━━━━━ INFORMATION GIVEN
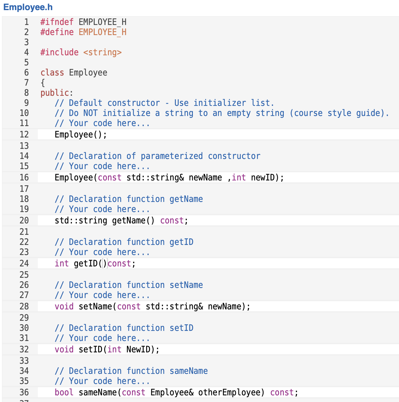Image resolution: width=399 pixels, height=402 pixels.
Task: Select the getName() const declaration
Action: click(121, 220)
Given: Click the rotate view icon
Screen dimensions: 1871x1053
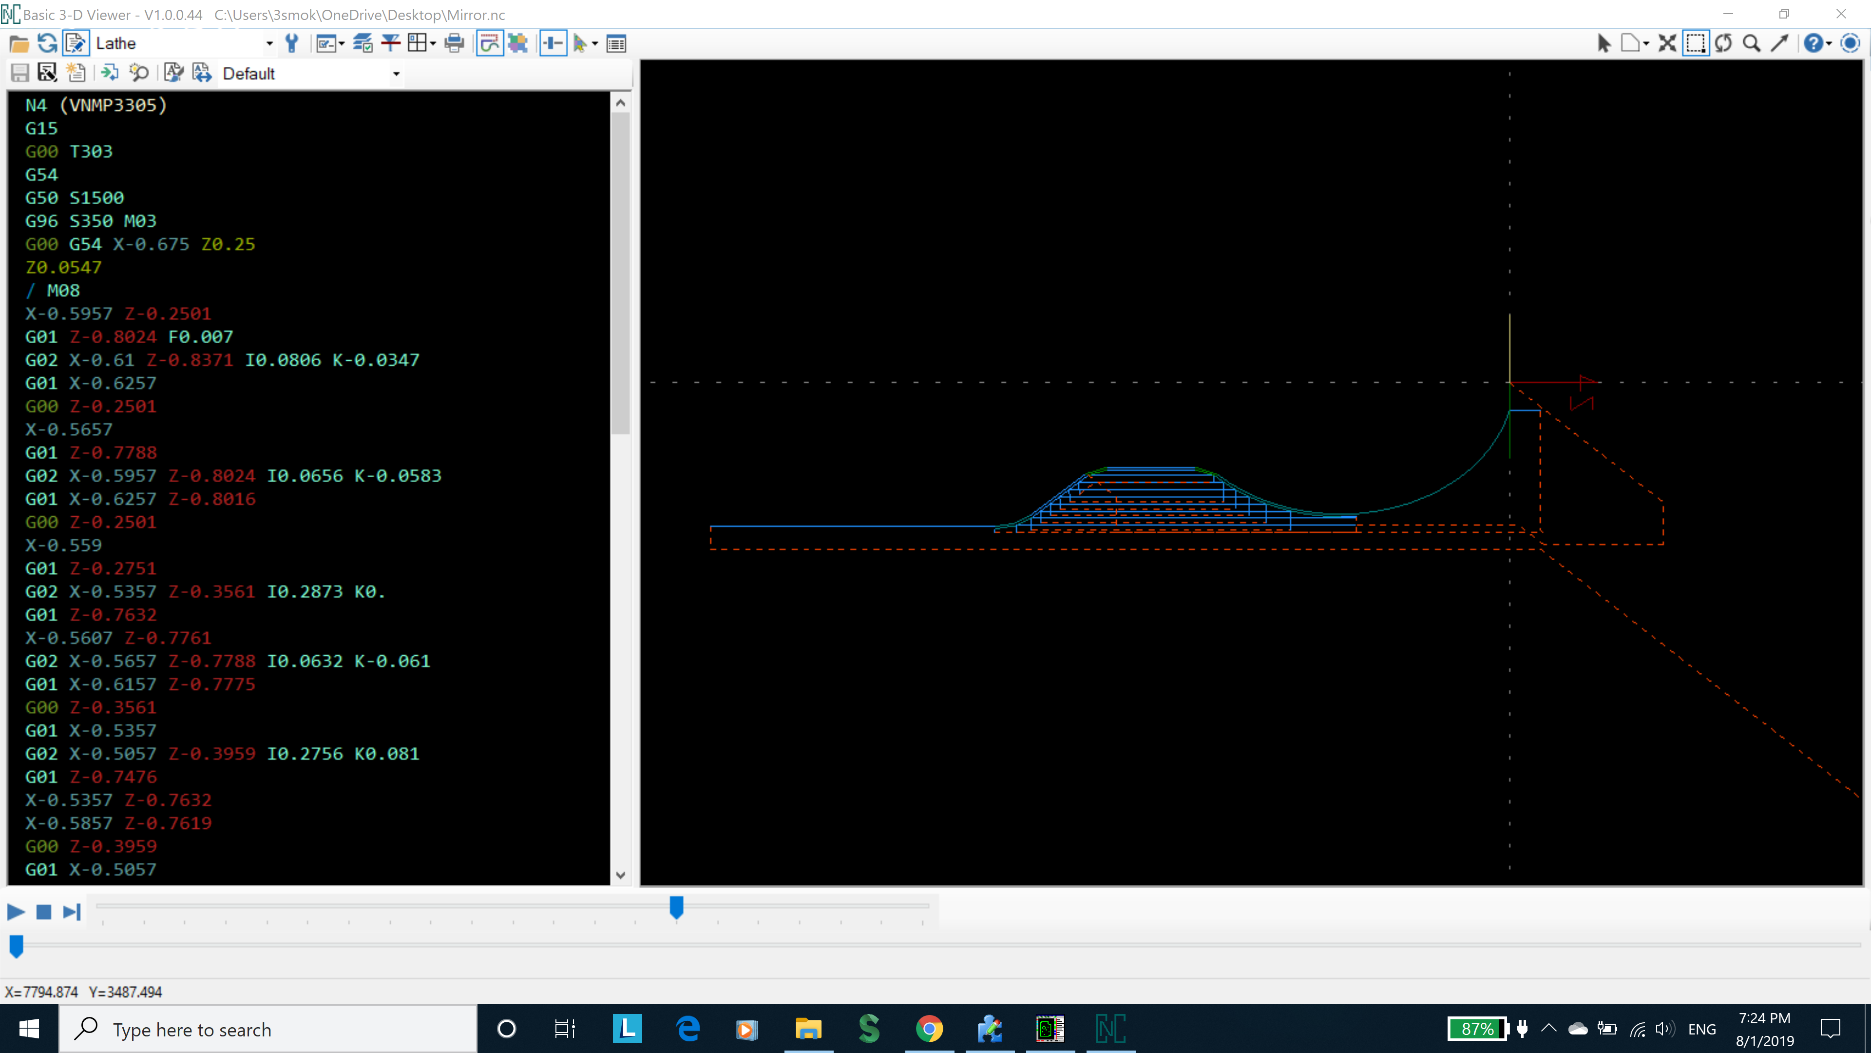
━━━━━━━━━━
━━━━━ INFORMATION GIVEN
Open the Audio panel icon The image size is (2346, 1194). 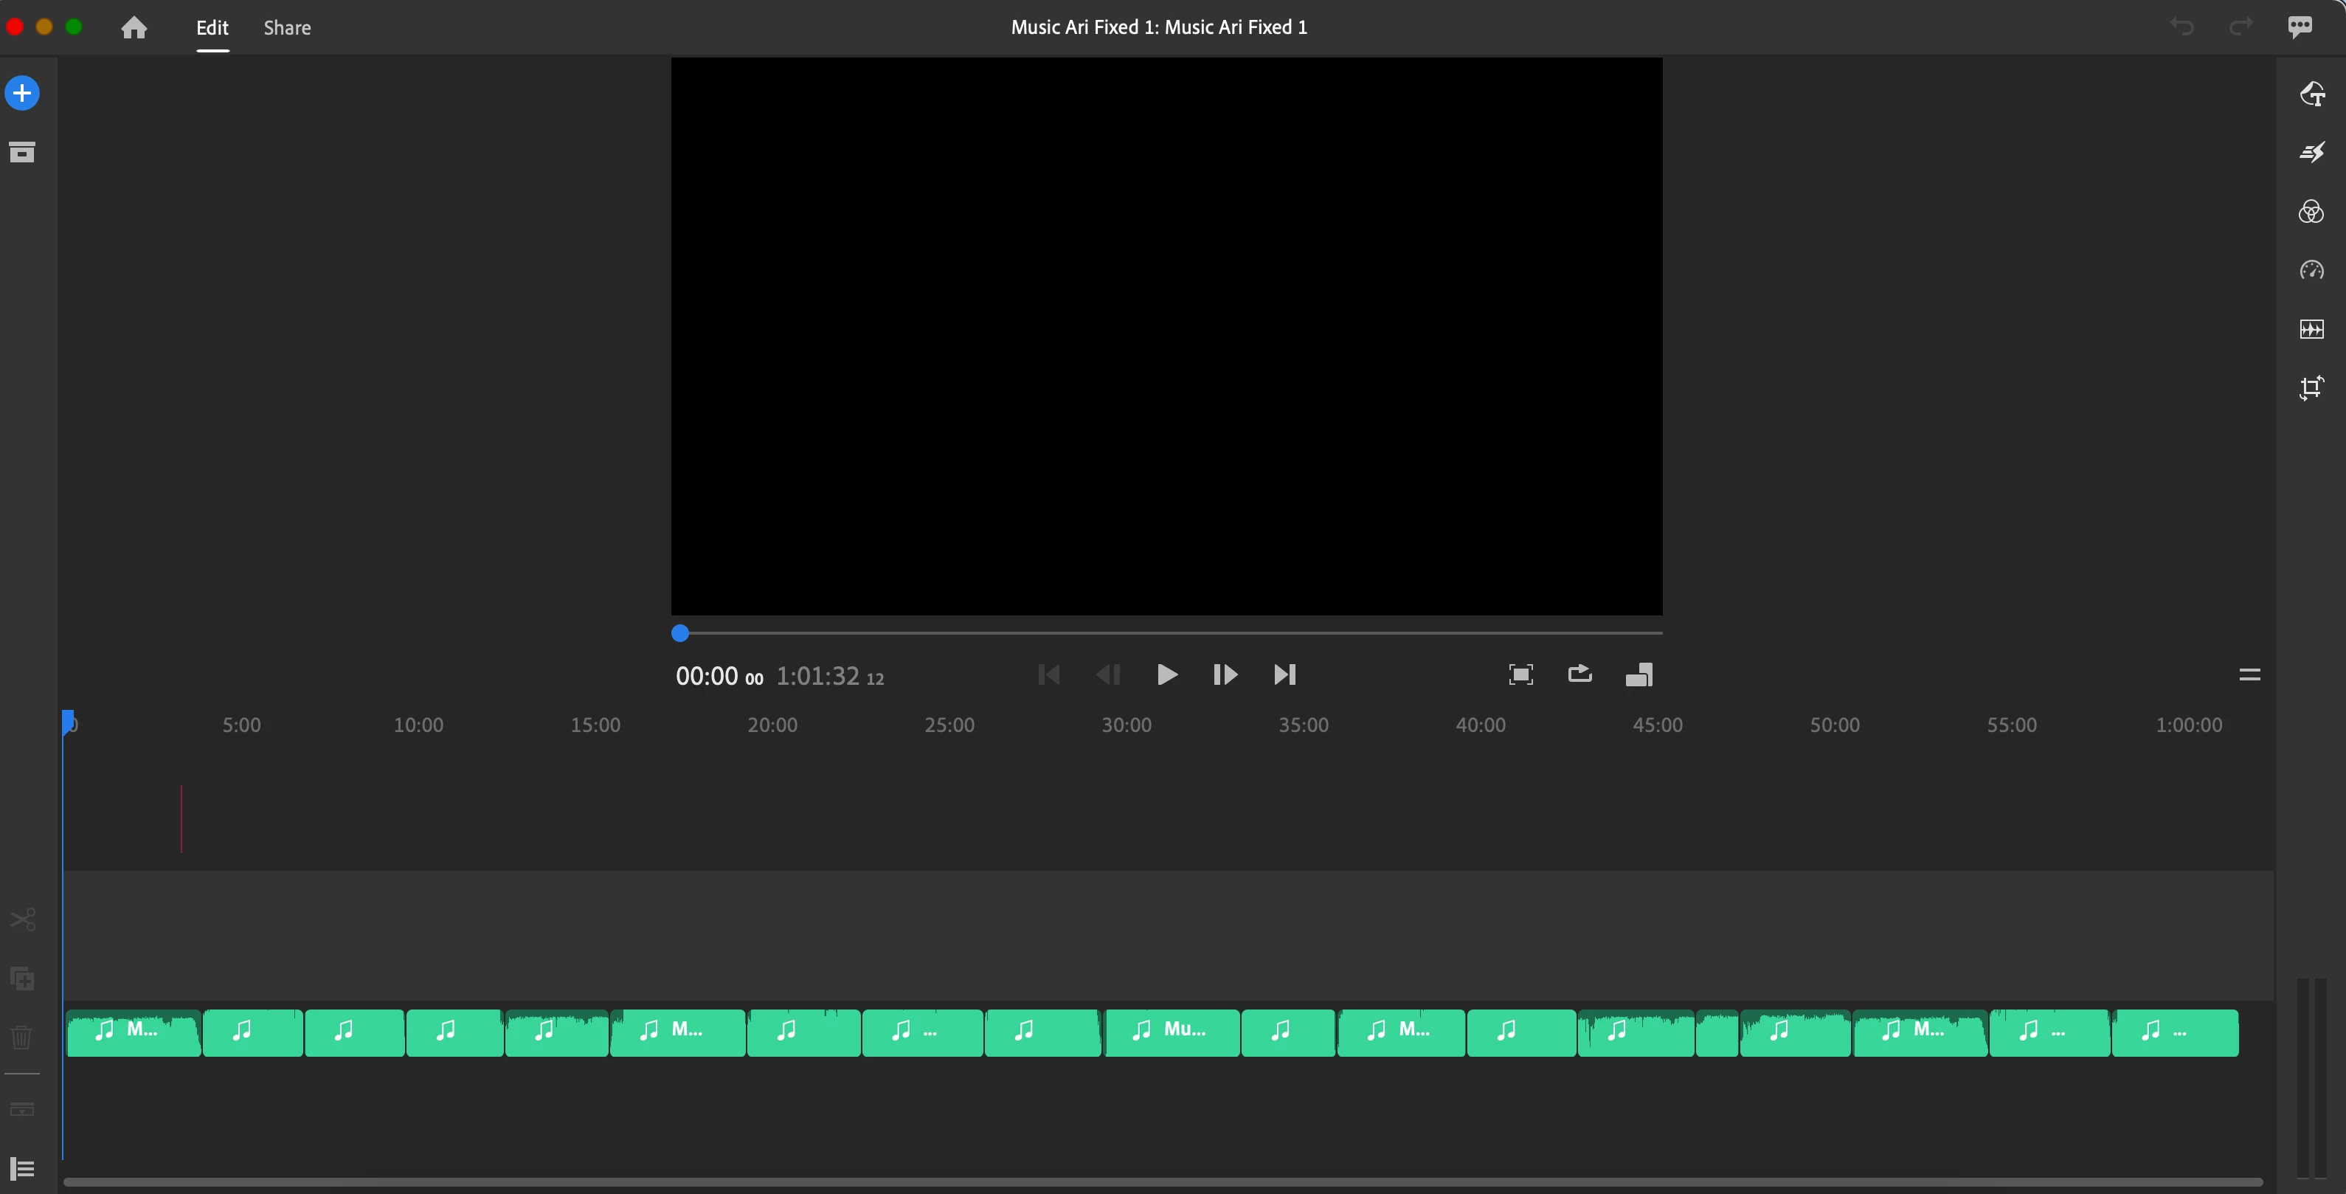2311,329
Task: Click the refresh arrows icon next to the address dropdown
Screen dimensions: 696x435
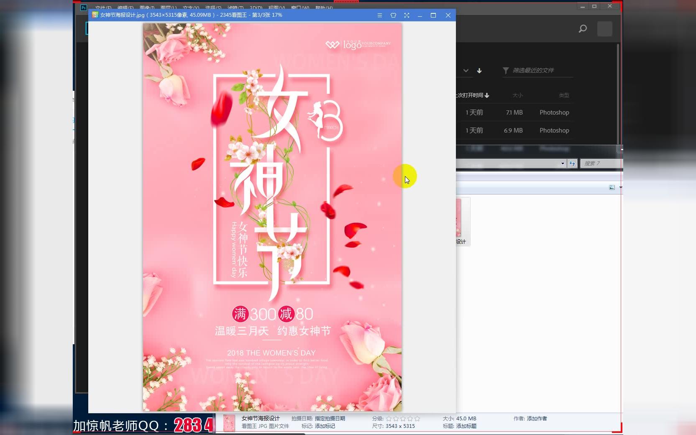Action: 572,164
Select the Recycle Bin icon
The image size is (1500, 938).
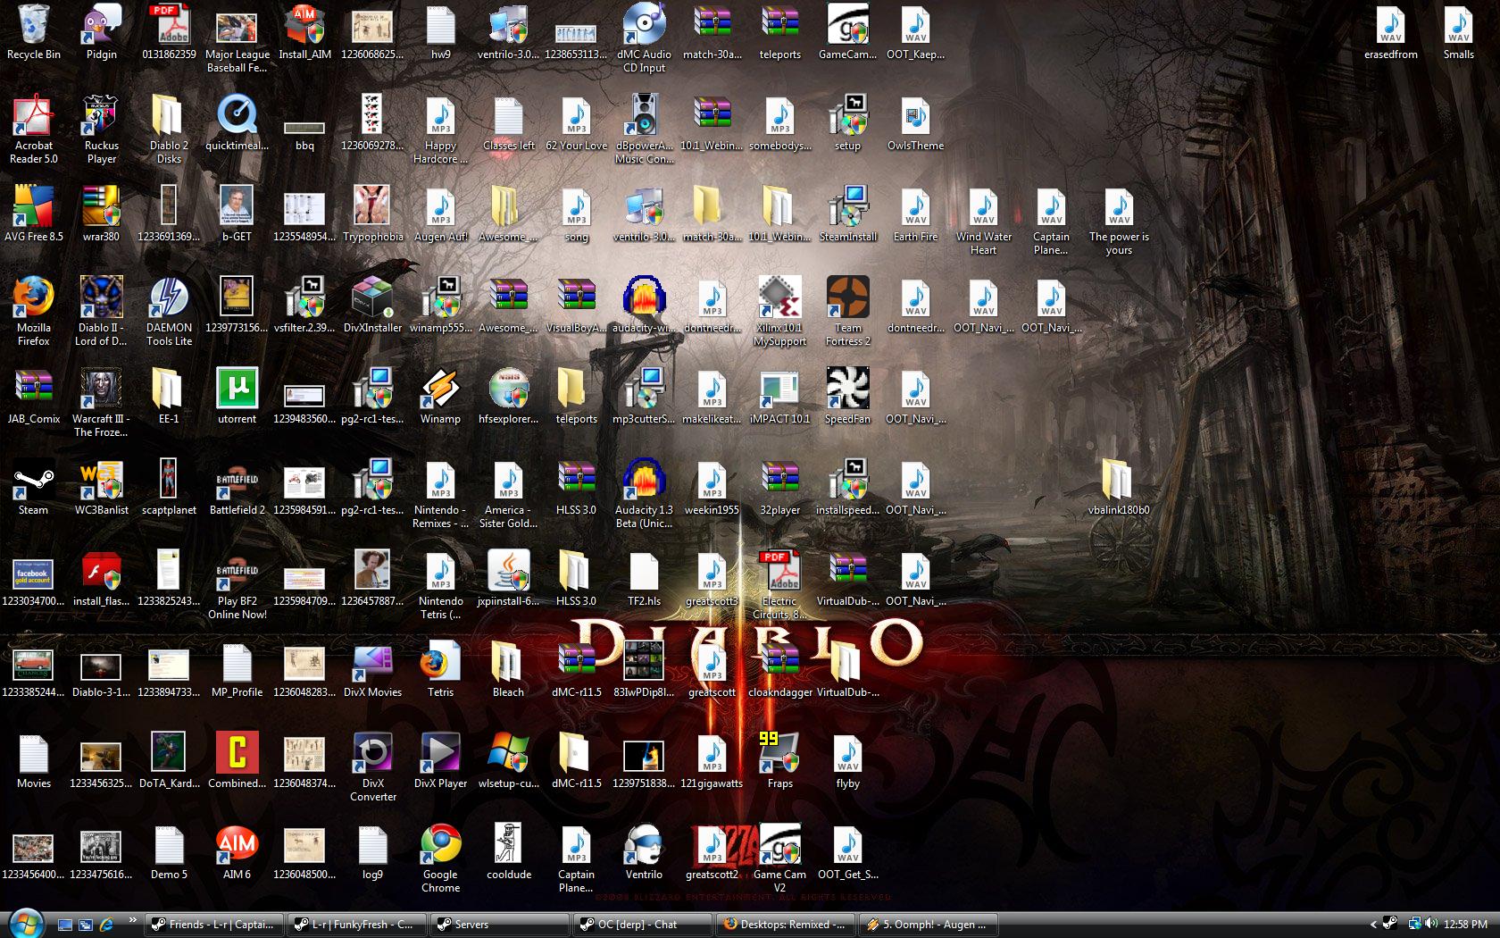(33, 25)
━━━━━━━━━━
━━━━━ INFORMATION GIVEN
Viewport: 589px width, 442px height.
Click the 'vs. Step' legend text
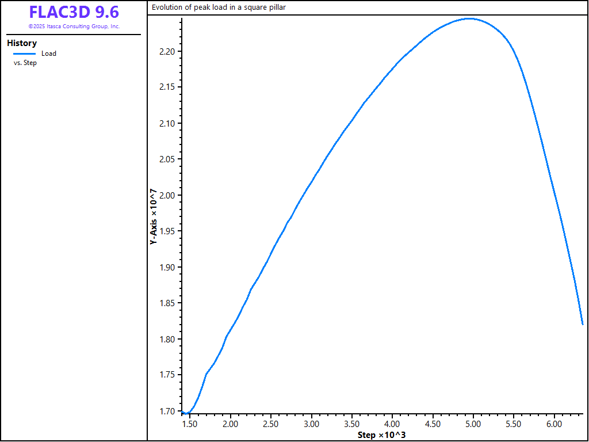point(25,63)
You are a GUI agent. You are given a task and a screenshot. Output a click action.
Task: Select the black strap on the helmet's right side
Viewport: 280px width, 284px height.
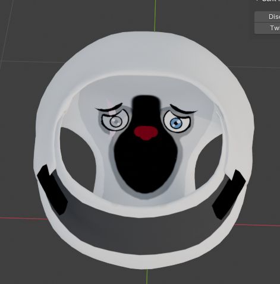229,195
━━━━━━━━━━
> **WHAT IS BEING ASKED**
Substitute "reset view" for "rotate view" in the stretch from the line containing "Image resolution: width=399" through the line containing "Screen dimensions: 1871x1053", and give back only those lines with nothing else changed. Leave the pictures out.

> **THE ANSWER**
Image resolution: width=399 pixels, height=402 pixels.
Task: Select the getName() const declaration
Action: click(121, 220)
Given: Click the reset view icon
Screen dimensions: 1871x1053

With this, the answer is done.